Service providers are interested in the home security and energy management space, but not at a huge cost. “Some have looked at what Verizon is doing and think it’s too risky,” said Grubel. Instead, they’re still exploring what the high-value applications are that customers will pay for -- and energy services are just not a proven winner yet.
Asoka is hoping that its software-as-service pilots with a large California utility and major U.S. telecoms will help to prove the interest in the energy services. In 2012, Swisscom should sell about 5,000 IPTV adaptors from Asoka every month, and about half of those are registering for the energy service.
Utilities are interested in the service to leverage PLC for smart grid data and be able to provide strong security for any information coming from the home. Some service providers, on the other hand, want to bulk up energy management offerings and then partner with utilities to leverage that into more robust offerings. “The smart service providers know they could be in a good position to go to a utility that wants access into the home,” said Grubel.
The offering does have some shortcomings -- specifically, it doesn’t currently interface with smart thermostats, so people can’t control the largest energy hog in their house: the HVAC system. But Grubel said that feature would be released in the next few months.
Asoka is in a unique position compared to pure energy management companies because it already works with service providers in another capacity and knows that the companies don’t want to take too big a risk. The focus on PLC also makes it especially attractive in Europe, where PLC dominates. The Santa Clara-based company is also working with BC Hydro and hopes that its product will eventually be one of the utility-approved items that customers will be able to buy for a rebate through BC Hydro in the coming years.
In the U.S., Asoka is far from alone in trying to tap the telecom market. Startups like EnergyHub have released a software-as-service for service providers and home security companies to leverage. British home automation company AlertMe (with its heart in energy management) has a partnership with Deutsche Telekom, Germany’s largest telecommunications company.

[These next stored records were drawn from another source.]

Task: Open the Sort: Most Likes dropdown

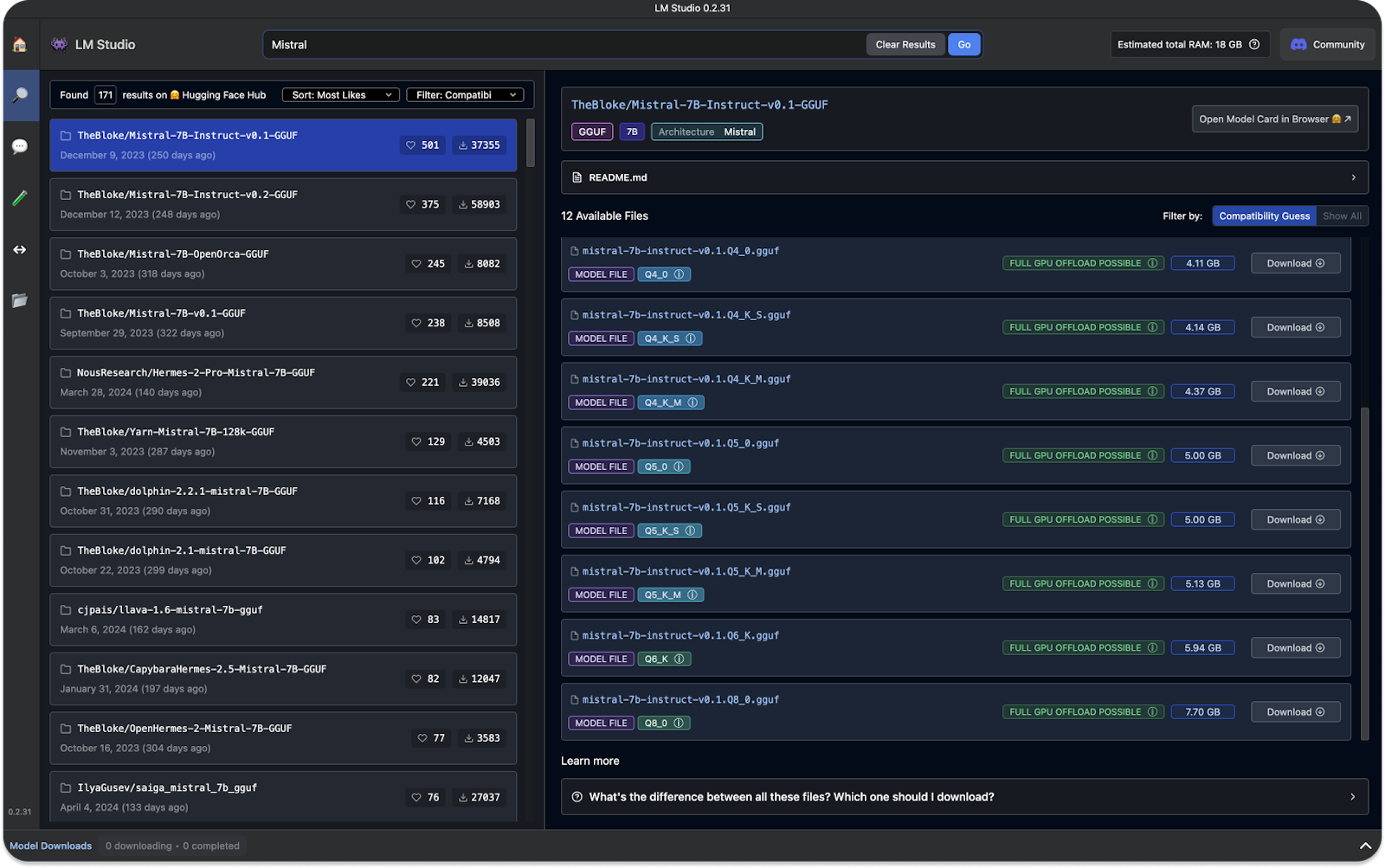Action: (340, 94)
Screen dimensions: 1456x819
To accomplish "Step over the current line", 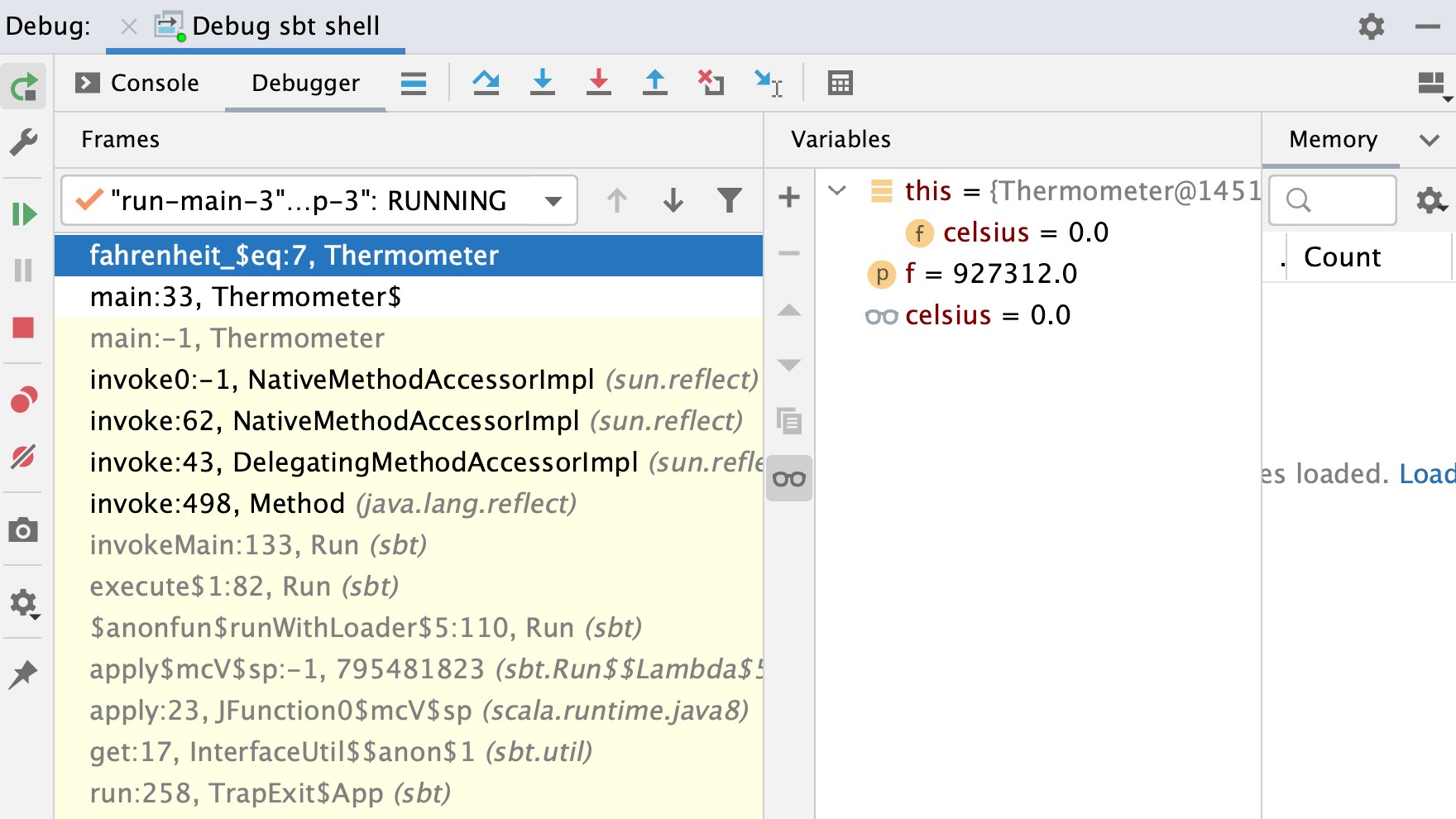I will [486, 83].
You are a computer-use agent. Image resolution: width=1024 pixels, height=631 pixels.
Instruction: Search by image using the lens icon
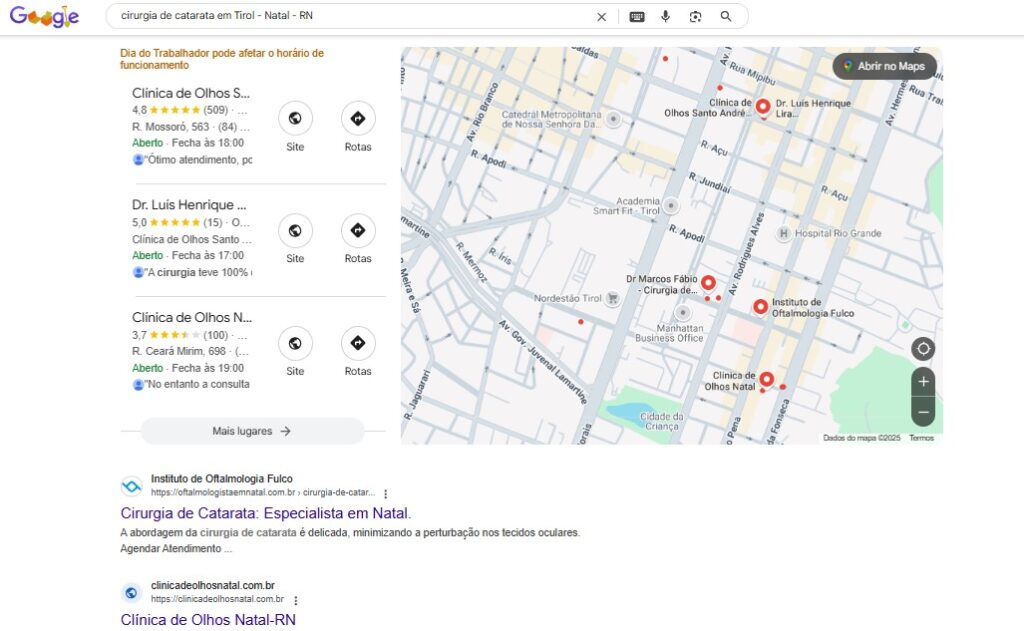point(696,17)
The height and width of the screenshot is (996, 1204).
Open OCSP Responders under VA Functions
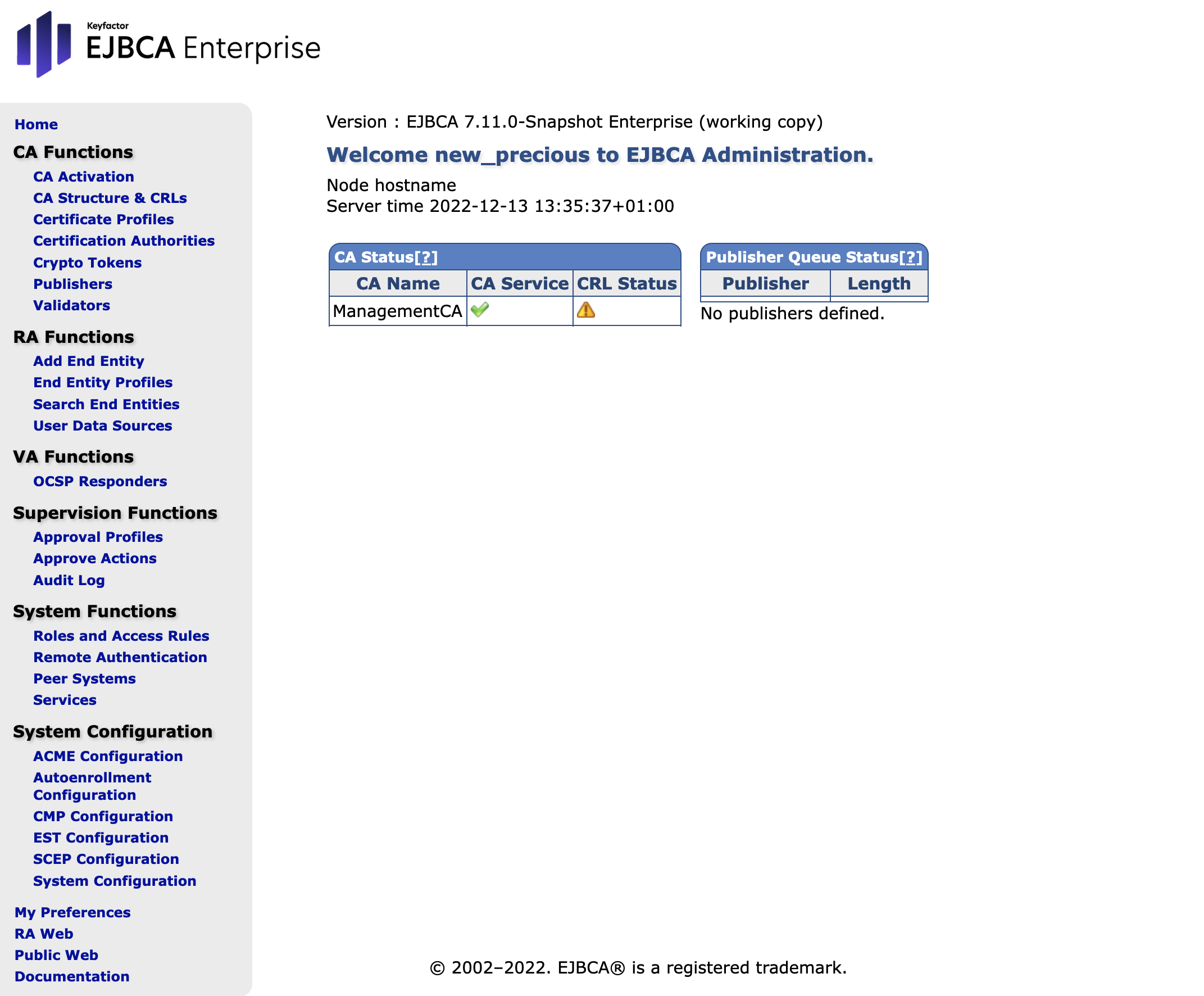[x=101, y=481]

There is also maybe more than one way to get to telecoms. People Power, for instance, is also going straight to manufacturers instead of consumers, although it is focusing on appliances, office equipment, set-top boxes and other consumer electronics, and not just controlling home HVAC. ThinkEco, Tendril and other companies are also working on embedded solutions that wouldn’t require a solution at the plug-load level.
It may be years, however, before embedded solutions trickle into the marketplace and then into homes in large numbers. In the meantime, both utilities and service providers will want to dabble in other solutions.